I didn't realize my son would have increased reflux, decreased oral feedings, and granulation tissue. , aspiration and volume intolerance. I wish I knew that when I had to learn about tube feeding.
Also there was a lack of clear direction. Never sure if I should contact the surgeon, the GI, etc. I would call one, only to be directed to the other.
I wish that some medical professional would have discussed the pros and cons of all methods of feeding. All of the research about the benefits of different feeding methods was up to us. In our case, though, once we had the g-tube, we were given the phone numbers to an outstanding group of wound nurses who were very helpful. I so deeply wish that there was some kind of local support. Once you get the tube, you start getting your supplies every month and it just feels like you're on your own and the medical professionals are no longer concerned with your child. How much this would effective on her eating habits. How much Ng tube would affect her reflux. Also reflux would make her vomit smell badly.
When my daughter got GT, her local pediatrician's office didn't want to touch it and instead wanted us to drive 2.5 hours to the children's hospital for a 5 minute office visit. I would always get deferred from the pediatrician's office to the children's hospital, who would defer back to the pediatrician’s office. I also feel like, even though we are caring for the child, there should be some kind of support established for the mother. I've read in a professional article that more than 85% of mothers of children with feeding tubes are depressed and that depression is alleviated in nearly all cases once the tube is removed. This was certainly the case in my situation. The reflux! It happens at least 4 mornings a week for us. Sometimes small, sometimes large, sometimes multiple times. 2) The increase of poop. 3) How easily that little tube can be pulled out. Learn how to tape well and invest in mittens for nighttime. 4) Insurance companies can stink (but I think we all know that).

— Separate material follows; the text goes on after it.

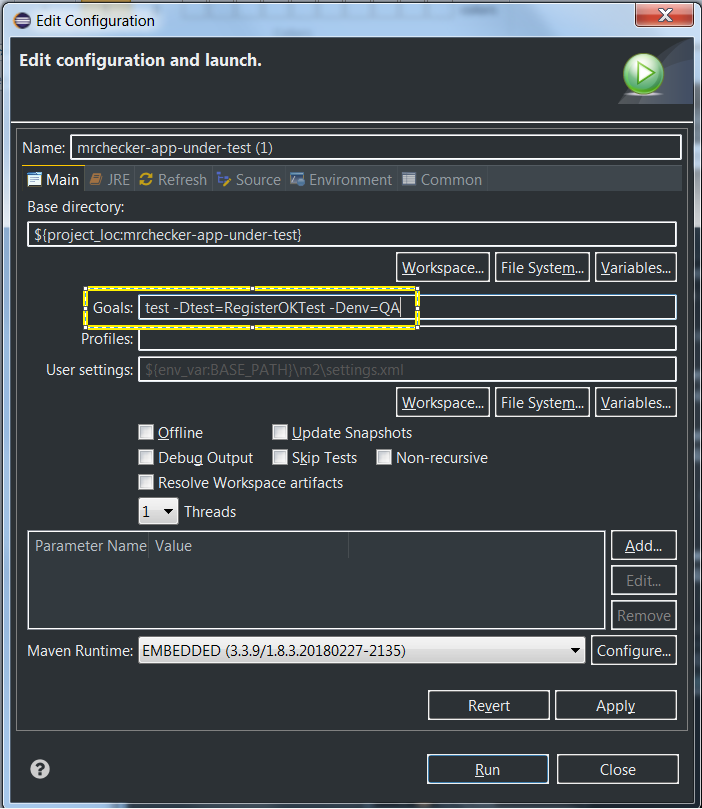Open the Common tab
Image resolution: width=702 pixels, height=809 pixels.
coord(441,180)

I agree with whoever said they had a lack of direction. We don't have a GI doc; we had to go back to the surgeon to get the button re-sized because our pediatrician didn't really know how to measure for a different size. You really need to learn about tube feeding on your own and not rely on one doctor to know everything there is to know about it.
Going down the slide on your tummy with a button is probably not the best idea.
How hard it would be to find nutritional information - our dietician was no help for the transition period between formula and oral feedings, for example, and couldn't figure out how many calories were even appropriate due to some of my son's other issues.
Although I never wanted to have to learn about tube feeding, I learned a lot from these boards and we're fortunate to have a close friend who has a daughter with a feeding tube. I wish we knew what granulation tissue looked like before we saw it on her. I thought her guts were coming out of her stoma! We were in the NICU at the time and we were doing our daughter's care, but we didn't really know how to manage the tube. For example, I didn't know that we could vent her by hooking up a 60mL syringe to the end of her extension and open the clamp to let her belly burp. We were told that her button would pop out someday and we should have another one handy to replace it. We didn't, however, know exactly how to do that. I think it would have been much less traumatic if the hospital had a doll or something to show newbies how to do it. There's a good video of Sara changing her daughter's button and even though we've changed our daughter's button a number of times, seeing how calm Sara and Olivia are, makes me realize that I was probably stressing our daughter out when I was changing her button. (Hyperventilating and chanting "EEK! It’s OK, EEK! It’s OK, it's OK is really not the best way to make a baby feel secure.)